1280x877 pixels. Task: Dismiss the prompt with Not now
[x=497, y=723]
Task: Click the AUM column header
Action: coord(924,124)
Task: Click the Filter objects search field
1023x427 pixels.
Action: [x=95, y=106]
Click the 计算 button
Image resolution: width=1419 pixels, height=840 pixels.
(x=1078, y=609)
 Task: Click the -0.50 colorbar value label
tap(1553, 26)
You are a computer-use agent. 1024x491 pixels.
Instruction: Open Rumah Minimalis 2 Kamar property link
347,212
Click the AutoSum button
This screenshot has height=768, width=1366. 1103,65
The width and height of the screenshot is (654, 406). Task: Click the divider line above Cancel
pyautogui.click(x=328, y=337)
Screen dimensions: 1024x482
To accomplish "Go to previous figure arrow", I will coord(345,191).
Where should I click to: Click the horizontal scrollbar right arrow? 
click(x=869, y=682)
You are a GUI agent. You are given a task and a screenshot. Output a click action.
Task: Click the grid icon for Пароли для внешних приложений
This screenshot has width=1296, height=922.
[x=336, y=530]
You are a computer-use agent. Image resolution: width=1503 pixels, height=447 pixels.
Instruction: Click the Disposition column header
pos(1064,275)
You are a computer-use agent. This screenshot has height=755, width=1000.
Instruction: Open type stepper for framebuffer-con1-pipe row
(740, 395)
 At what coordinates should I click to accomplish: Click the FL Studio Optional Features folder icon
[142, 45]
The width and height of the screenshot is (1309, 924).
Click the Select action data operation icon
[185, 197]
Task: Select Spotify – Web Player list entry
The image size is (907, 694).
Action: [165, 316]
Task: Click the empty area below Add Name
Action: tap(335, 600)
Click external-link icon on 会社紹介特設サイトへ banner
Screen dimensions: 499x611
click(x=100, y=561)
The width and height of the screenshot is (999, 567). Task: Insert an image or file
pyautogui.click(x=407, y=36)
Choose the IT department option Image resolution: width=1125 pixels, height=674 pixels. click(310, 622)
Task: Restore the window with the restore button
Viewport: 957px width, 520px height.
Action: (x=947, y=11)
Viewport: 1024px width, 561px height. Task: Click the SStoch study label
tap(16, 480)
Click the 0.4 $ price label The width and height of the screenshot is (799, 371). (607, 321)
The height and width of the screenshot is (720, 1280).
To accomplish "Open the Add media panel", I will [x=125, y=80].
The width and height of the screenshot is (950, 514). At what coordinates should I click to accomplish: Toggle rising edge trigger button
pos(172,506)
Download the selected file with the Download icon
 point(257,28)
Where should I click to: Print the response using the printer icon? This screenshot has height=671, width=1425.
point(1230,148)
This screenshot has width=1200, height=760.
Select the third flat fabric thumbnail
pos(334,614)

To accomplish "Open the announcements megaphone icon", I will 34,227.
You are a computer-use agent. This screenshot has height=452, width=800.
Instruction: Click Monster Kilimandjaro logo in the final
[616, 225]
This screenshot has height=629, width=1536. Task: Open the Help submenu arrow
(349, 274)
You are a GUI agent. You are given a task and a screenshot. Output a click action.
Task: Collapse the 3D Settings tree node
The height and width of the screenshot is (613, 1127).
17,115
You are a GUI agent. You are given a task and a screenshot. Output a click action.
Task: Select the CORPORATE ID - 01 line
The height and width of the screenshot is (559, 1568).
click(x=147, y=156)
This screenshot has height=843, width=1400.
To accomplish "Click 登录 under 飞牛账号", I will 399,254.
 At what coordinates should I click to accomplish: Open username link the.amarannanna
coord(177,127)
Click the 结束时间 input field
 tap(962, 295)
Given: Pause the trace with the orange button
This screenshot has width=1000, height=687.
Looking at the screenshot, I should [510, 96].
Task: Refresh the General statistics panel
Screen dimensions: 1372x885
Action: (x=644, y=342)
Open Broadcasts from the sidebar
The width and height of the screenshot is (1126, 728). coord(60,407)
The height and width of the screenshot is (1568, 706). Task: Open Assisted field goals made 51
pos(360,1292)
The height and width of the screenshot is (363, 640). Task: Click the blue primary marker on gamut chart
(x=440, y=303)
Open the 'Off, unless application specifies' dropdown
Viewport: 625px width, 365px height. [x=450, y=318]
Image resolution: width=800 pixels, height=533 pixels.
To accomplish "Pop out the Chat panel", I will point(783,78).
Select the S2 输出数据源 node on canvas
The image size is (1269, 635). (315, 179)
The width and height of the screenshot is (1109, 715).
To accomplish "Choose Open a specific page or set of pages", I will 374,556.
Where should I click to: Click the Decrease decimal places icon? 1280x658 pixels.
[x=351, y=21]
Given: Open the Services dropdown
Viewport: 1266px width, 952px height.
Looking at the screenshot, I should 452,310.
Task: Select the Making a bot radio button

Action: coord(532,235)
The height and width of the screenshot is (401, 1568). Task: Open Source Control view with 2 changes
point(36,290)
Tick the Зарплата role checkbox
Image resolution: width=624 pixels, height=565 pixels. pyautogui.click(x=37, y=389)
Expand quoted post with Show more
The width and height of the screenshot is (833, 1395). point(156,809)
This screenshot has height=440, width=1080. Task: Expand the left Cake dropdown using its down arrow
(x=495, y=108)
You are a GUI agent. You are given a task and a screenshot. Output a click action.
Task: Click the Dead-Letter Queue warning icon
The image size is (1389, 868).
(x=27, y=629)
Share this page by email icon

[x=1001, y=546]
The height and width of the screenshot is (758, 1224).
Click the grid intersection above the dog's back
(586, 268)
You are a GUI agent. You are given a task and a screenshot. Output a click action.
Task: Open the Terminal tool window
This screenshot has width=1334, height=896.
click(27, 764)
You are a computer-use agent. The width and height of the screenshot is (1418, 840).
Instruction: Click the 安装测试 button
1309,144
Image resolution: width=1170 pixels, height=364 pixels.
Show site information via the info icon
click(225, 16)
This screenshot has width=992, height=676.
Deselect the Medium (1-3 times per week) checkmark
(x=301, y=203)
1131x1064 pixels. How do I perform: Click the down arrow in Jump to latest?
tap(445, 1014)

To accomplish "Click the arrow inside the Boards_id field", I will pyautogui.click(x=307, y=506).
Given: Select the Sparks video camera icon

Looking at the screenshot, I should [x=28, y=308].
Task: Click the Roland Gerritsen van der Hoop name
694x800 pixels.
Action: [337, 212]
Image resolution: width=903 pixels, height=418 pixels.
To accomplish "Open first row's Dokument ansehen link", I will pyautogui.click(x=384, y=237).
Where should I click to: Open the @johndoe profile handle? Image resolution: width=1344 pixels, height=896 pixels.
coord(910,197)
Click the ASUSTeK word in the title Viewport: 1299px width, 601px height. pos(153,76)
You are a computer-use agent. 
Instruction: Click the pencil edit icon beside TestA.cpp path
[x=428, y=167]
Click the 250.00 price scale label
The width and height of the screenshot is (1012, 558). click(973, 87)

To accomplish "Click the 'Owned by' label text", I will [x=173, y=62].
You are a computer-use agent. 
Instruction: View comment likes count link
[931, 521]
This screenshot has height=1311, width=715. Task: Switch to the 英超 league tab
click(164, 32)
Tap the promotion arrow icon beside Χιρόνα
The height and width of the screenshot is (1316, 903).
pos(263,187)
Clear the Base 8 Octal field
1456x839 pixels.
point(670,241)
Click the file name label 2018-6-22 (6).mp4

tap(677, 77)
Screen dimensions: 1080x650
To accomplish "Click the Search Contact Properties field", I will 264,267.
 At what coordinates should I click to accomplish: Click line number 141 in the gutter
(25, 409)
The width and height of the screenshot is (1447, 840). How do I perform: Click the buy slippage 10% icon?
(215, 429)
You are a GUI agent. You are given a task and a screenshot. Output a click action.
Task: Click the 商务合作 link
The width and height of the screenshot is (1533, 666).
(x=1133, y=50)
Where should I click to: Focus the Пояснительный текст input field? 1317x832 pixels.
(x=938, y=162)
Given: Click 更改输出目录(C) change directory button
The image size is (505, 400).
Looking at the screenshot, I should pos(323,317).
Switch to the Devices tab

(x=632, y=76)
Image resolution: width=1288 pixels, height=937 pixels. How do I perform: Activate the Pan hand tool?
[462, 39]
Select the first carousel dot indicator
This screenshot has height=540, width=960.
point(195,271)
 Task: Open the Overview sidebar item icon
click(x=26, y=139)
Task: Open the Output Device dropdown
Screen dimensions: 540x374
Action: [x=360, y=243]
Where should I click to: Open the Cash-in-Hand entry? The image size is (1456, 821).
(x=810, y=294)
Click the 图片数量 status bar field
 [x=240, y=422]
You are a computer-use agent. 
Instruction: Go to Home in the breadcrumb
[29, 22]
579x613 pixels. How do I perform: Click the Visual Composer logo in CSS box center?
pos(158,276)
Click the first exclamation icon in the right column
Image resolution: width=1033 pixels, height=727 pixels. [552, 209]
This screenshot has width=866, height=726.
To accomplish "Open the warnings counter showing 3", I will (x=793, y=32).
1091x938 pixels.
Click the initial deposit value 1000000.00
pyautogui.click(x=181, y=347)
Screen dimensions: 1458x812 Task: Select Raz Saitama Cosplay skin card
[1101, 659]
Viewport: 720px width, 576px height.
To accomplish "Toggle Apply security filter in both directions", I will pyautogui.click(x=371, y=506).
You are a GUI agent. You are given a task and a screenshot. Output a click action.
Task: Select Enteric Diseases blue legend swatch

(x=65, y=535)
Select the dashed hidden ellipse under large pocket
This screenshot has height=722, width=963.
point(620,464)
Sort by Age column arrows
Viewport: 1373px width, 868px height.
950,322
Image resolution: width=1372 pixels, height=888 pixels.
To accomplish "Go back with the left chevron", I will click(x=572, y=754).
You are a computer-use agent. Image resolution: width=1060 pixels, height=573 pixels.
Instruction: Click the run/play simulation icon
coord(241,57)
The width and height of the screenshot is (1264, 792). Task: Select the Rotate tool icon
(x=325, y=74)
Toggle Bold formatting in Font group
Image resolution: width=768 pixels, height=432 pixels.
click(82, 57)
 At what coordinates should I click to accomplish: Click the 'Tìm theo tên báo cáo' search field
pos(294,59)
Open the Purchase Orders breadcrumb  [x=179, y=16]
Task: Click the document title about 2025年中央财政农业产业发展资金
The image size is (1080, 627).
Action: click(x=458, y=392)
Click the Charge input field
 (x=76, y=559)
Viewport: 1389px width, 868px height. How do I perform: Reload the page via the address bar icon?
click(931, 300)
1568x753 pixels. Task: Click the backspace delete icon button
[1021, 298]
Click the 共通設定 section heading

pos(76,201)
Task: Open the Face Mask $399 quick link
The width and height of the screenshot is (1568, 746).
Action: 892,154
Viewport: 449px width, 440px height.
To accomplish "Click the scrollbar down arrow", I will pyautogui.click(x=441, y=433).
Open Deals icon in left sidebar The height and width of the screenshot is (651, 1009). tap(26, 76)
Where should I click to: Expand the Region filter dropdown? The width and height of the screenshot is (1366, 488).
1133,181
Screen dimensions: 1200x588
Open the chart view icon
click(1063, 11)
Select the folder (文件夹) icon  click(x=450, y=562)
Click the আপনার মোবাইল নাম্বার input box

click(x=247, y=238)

****

→ Goal of the exercise
Nothing but the lines holding the word "title" should be returned from the listing above.

→ Expected answer
Click the ASUSTeK word in the title Viewport: 1299px width, 601px height. pos(153,76)
Task: Click the document title about 2025年中央财政农业产业发展资金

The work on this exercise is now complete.